I walk back to Derek and Ter, chewing on my lip, suddenly full of anger. Not at myself anymore, though. Now, now it’s toward Callum. If he’d never found me . . . or lied about being with the Blues . . .

“It’s just so weird,” Terrence comments. “She seemed fine. Did you change her meds or anything?”

Sitting down, I cradle my head in my hands. His question rings in my mind.

The guilt comes back, tidal. For a few measly seconds I’d been able to forget it, put it on someone else, but I’m glad it’s back. Because that sort of thing is too big, too important to forget. Or deny. Even for a second. I should feel it—the sick, gut-twisting knife of my stupidity. I should feel it over and over and over again.

And I should make it right. I gave her the water, I’m responsible for making sure she gets better. Which means she needs to have the surgery. I can pay for the surgery with the extra Callum promised.

Not hiding his suspicion, “What did that guy hand you?” Derek asks.

“Dr. Cory handed me the names of some herbs I can pick up on Mad Ave to help her with the pain.” It could be true. Herbs ain’t offered in hospitals, but that don’t mean they won’t help her. Pricey, though, like anything grown in soil.

Derek looks down at his cuffcomm like he’s reading a message. Then he stands up, face drawn and grave. “Brack—I’m so sorry, Ren. I just got a call from a friend. I have to be somewhere.”

“You’re serious?” I ask, stunned. A friend? I swallow, knowing full well what that means.

Her. He can’t leave. He can’t. . . . If there’s one thing he could do to make every feeling I’ve ever had for him die a quick, early death, it would be this.

“Yeah, man,” Ter says. “Stay . . . we should be seeing Aven any minute.”

Almost on cue, the double doors open.
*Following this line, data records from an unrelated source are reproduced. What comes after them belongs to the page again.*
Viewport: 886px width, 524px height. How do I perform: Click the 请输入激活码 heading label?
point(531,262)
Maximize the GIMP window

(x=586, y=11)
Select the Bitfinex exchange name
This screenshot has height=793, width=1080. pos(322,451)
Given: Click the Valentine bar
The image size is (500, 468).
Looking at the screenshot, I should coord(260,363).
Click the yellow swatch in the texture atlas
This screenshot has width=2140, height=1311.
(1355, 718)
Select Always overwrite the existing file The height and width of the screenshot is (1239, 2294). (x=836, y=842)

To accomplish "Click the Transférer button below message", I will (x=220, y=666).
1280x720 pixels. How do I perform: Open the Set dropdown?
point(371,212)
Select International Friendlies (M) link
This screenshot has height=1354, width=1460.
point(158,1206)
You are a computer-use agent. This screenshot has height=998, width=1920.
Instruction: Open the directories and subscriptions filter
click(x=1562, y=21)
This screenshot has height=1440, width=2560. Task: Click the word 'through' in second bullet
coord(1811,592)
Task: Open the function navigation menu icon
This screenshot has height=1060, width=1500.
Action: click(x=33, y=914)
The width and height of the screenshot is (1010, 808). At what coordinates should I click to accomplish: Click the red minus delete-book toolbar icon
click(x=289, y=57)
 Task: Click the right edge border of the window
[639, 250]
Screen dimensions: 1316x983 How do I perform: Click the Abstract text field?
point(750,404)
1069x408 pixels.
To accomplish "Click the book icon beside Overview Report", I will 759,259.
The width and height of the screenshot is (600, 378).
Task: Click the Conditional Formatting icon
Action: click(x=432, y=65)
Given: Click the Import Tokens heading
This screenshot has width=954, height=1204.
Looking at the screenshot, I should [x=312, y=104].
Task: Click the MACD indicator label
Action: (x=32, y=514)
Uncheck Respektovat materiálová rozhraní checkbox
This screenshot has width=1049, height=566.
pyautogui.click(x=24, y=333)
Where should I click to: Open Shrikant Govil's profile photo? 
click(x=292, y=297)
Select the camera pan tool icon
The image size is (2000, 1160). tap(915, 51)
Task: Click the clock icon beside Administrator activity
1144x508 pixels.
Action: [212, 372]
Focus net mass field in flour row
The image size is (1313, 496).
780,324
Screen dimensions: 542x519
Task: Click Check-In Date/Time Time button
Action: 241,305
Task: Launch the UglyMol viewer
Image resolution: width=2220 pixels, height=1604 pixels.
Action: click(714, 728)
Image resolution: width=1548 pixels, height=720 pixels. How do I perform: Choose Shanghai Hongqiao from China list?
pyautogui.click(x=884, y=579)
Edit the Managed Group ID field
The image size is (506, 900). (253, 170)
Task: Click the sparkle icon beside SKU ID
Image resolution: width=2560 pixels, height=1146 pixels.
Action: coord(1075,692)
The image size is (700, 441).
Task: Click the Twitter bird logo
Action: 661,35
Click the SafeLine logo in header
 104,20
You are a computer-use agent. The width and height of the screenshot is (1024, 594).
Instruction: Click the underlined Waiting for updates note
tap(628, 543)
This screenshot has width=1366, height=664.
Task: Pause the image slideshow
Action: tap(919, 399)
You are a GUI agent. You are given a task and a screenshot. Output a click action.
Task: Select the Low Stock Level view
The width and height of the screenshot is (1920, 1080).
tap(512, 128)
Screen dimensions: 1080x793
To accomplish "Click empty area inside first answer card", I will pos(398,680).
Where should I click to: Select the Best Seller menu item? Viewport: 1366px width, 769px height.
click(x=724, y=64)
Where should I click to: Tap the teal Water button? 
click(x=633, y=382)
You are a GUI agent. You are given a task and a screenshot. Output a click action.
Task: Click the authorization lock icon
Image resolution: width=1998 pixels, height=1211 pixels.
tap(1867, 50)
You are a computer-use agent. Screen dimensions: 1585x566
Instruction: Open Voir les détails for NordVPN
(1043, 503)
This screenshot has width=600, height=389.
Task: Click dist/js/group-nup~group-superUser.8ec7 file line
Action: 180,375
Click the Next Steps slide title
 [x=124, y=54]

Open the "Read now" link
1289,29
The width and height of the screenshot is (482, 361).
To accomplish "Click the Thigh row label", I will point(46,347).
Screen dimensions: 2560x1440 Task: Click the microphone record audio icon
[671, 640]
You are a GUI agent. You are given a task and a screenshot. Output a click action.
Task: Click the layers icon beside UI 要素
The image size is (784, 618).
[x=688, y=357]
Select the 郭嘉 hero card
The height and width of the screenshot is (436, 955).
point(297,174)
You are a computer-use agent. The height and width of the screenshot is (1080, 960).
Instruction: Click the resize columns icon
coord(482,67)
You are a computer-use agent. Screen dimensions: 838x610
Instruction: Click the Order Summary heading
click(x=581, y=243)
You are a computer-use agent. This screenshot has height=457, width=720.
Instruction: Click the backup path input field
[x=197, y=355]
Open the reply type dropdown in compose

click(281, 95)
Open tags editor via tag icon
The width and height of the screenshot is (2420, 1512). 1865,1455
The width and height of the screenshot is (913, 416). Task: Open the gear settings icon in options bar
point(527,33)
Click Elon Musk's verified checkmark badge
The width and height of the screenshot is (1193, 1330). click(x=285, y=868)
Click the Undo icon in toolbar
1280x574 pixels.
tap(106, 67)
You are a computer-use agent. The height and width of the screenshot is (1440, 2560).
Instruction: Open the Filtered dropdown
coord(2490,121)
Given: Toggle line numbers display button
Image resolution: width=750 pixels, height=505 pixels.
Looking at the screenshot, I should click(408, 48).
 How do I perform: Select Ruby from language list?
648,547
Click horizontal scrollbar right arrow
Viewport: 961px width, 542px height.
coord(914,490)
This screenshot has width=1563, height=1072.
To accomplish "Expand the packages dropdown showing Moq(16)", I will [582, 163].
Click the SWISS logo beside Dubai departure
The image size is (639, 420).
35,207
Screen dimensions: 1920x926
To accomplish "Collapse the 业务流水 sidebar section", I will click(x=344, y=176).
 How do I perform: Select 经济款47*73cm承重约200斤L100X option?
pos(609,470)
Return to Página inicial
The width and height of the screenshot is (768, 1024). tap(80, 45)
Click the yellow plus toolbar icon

A woman in white calls my name while reading from a clipboard.

“Look, we’re headed in now. Let’s go.” Ter rises to his feet.

I search Derek’s face, as though I might find out what could be so important that it would take him away. At this hour. From here.

And from me, a hurt, wishful part of myself adds.

But his face is no better than stone: hard, without expression.

“I’m sorry. . . . It’s an emergency,” Derek pleads, looking at me. “Please, tell Aven I hope she feels better. Ren, I’m sorry, I am. . . . I’ll come back with you tomorrow. Promise.” He backs away from us, then turns and quickens his pace out the hospital doors.

I stand, and Ter and I watch as Derek practically races away. We exchange looks—shocked, confused looks—and without a word follow the nurse.